Otra razón por la que se cree que la nueva crisis no está al caer

Otra razón por la que se cree que la nueva crisis no está al caer

La economía estadounidense da muestras de estar encarando ya la recta final de su ciclo de expansión, uno de los más grandes de su historia, y que se ha caracterizado por unas brutales subidas en la valoración de gran parte de sus activos gracias a los tipos de interés más bajos nunca vistos. Y si Estados Unidos entra en crisis, también lo hará Europa, se haya sumado o no al carro de las alzas. Sin embargo, los expertos consideran que la fiesta puede durar aún entre uno y dos años más y, si bien nadie se atreve a decir la mítica frase de “esta vez será diferente”, sí que aprecian una ligera toma de conciencia entre las empresas.

La prueba de ello se encuentra en el high yield, las empresas con peor calificación crediticia caracterizadas por fuertes niveles de apalancamiento y que, según señalan los gestores, pueden ser la piedra de toque para tratar de adelantar un nuevo crash.
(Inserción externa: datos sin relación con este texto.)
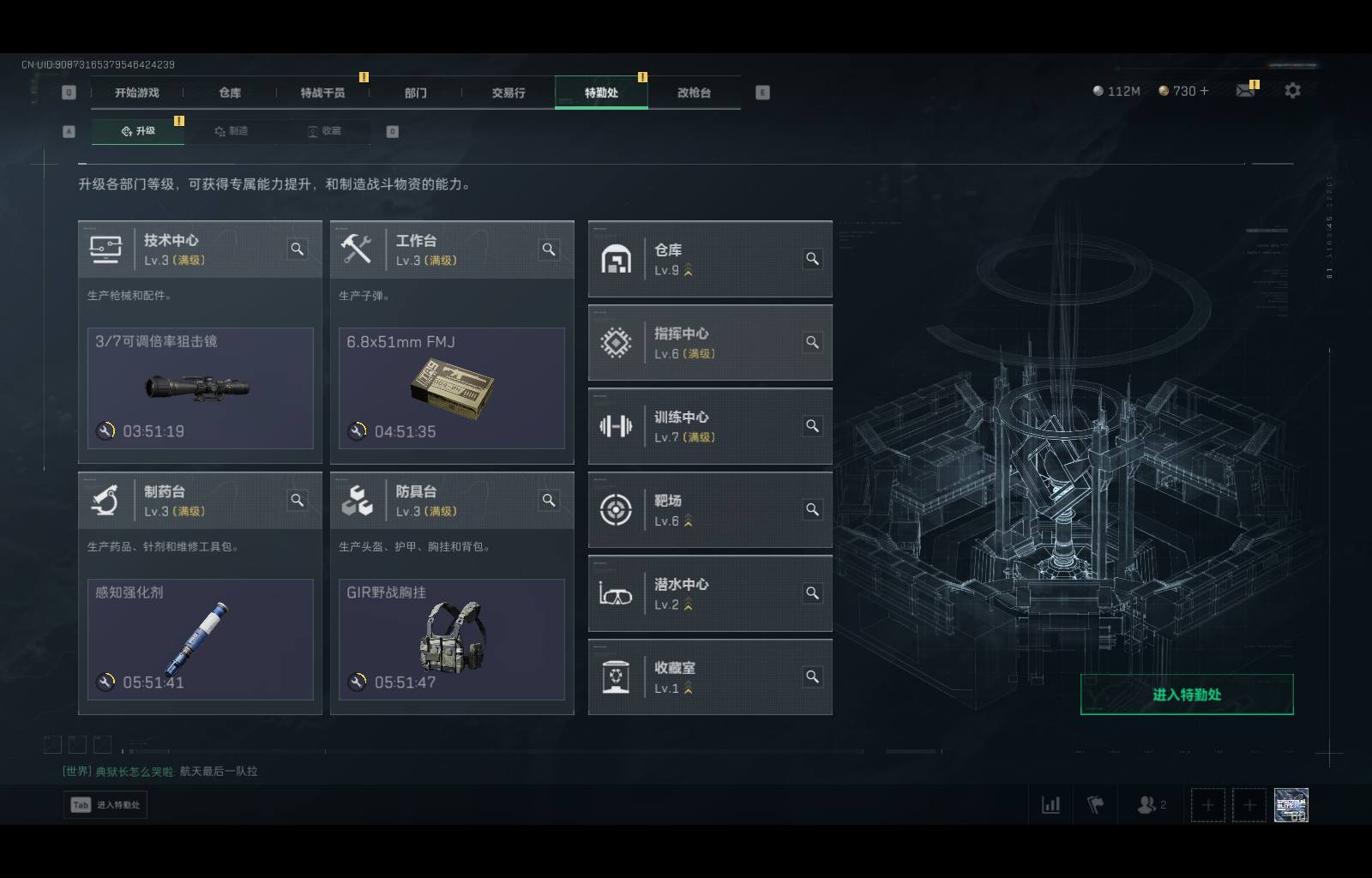Click first empty squad slot plus

click(1207, 805)
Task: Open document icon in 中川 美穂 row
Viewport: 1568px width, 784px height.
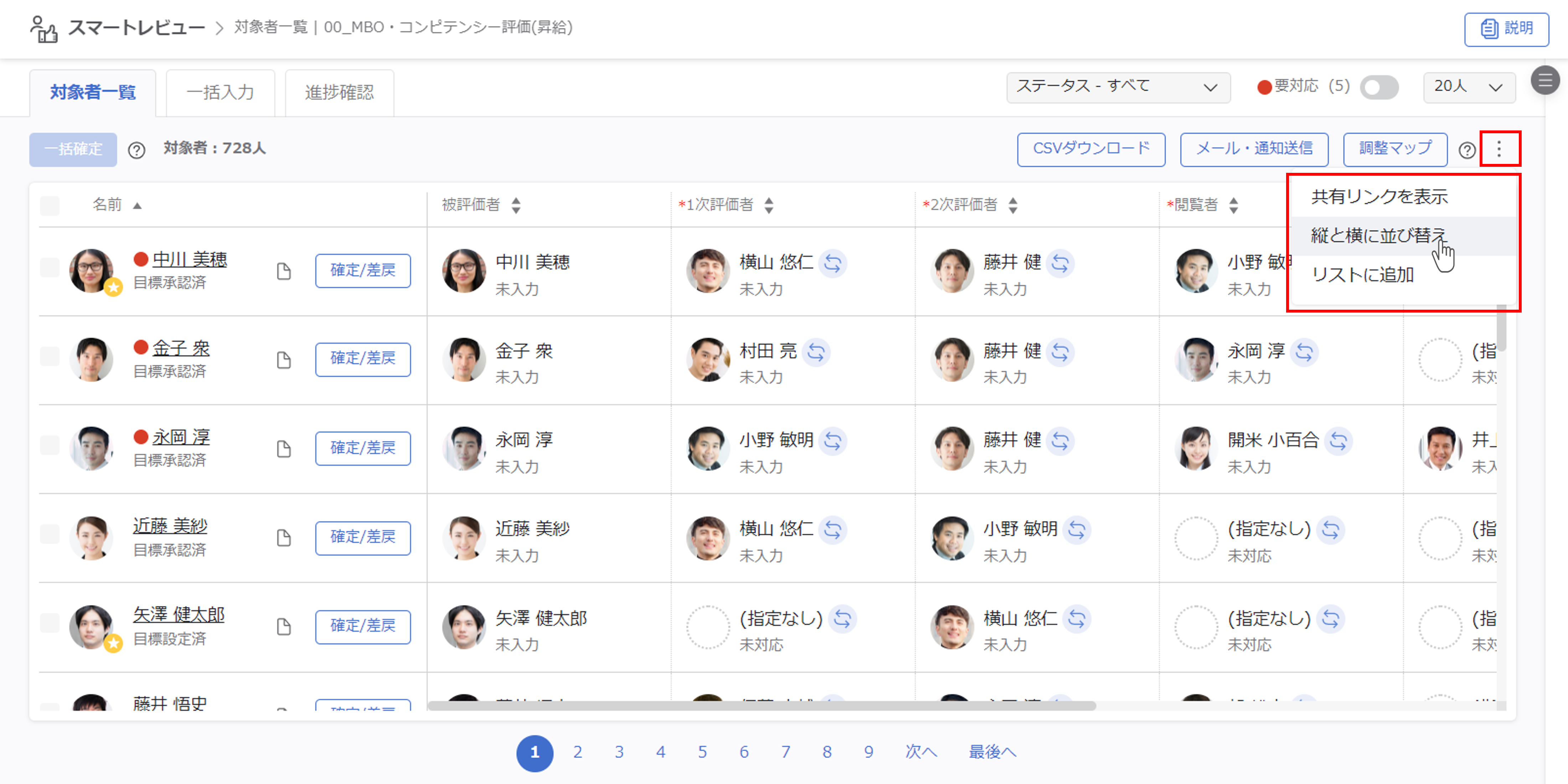Action: pyautogui.click(x=284, y=271)
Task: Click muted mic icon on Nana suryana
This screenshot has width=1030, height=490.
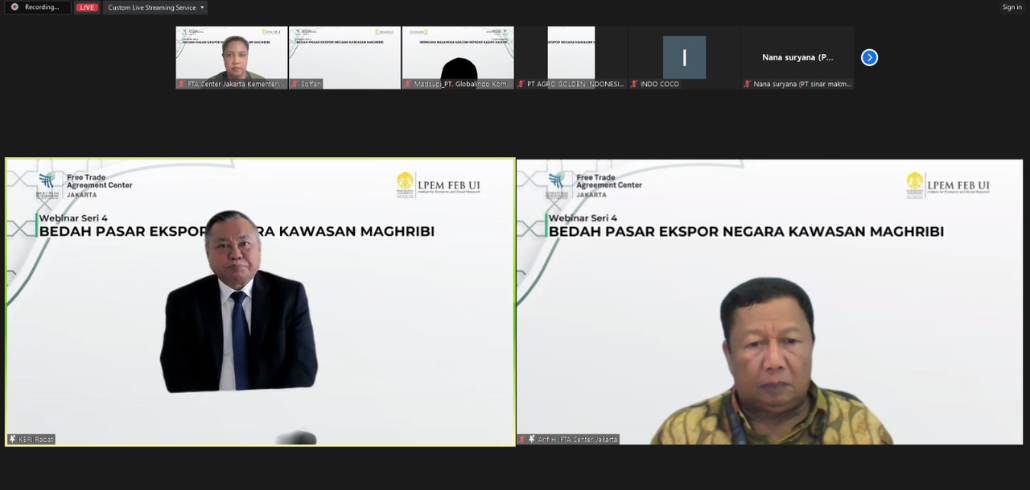Action: (x=748, y=84)
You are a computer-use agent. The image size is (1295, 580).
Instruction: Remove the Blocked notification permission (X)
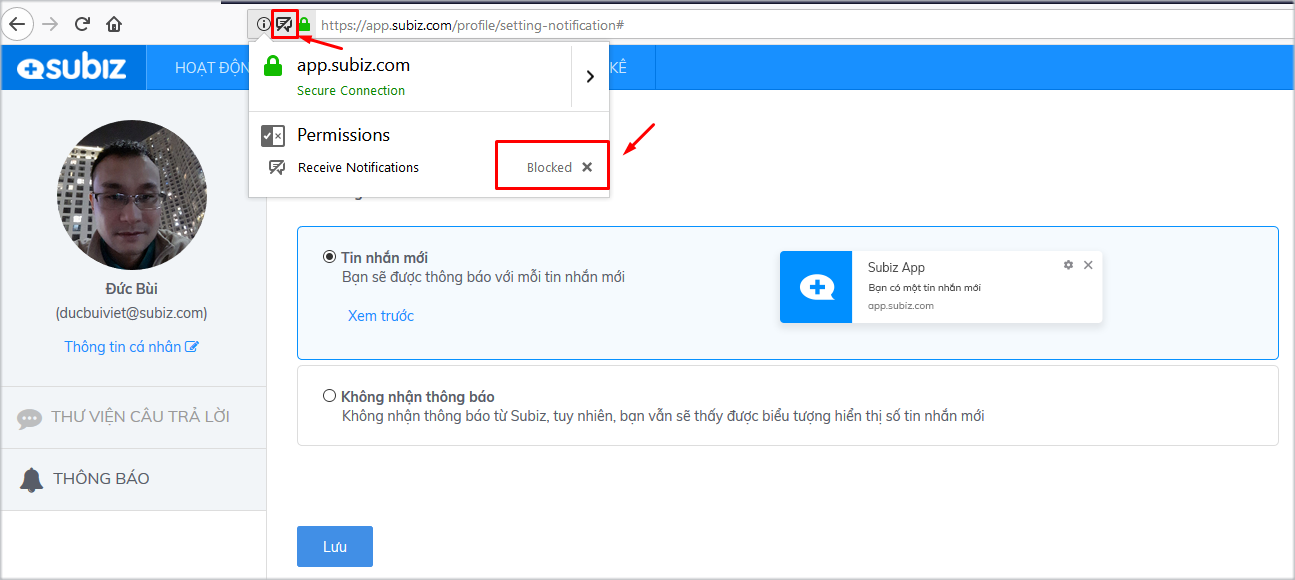(x=587, y=167)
En los albores de una nueva contracción como la vivida en 2007-2008, este tipo de compañías acostumbran a verse envueltas en una euforia de operaciones corporativas, endeudándose para absorber sin medida a otras empresas.

Uso de los recursos financieros
Distribución del uso de los recursos financieros.

En la actualidad, sin embargo, los datos muestran un contexto muy distinto. Según los datos recopilados por JPMorgan, las empresas destinan más de un 60% de la financiación a amortizar deuda antigua. Están aprovechando los todavía bajos tipos de interés para reducir sus costes financieros, lo que, al contrario que las compras apalancadas, las hace más resistentes. Para verlo con una mayor perspectiva, cabe señalar que en 2006 y 2007 ese porcentaje era inferior al 40%.

De los últimos diez años, únicamente en tres hicieron las empresas un mayor esfuerzo por refinanciar su deuda. Ahora, además, no están tan presionados como entonces. El uso de apalancamiento para financiar operaciones de fusiones y adquisiciones (M&A, en la jerga) se sitúa además dentro de la media histórica y significativamente por debajo de los niveles de los años de la burbuja. En 2017, las empresas han destinado alrededor de un 20% de sus nuevos recursos financieros a este tipo de usos, frente al más del 50% registrado diez años antes.

A mí, sin embargo, me surge una duda. ¿Qué ocurre si la crisis no llega por un shock crediticio sino por uno en la oferta o en la demanda? Es algo que, entiendo, no se puede anticipar por el uso que las empresas dan a sus recursos.

Una situación así pillaría a los mercados, y a las economías de todo el mundo, con los tipos demasiado bajos como para un nuevo esfuerzo por el lado de la política monetaria y lo fiaría todo a las políticas fiscales, que tan poco han respondido en los últimos años. Está por ver si entonces los Gobiernos hacen uso de los déficits para impulsar la economía o si tenemos que volver a ver a los banqueros centrales sudar sangre.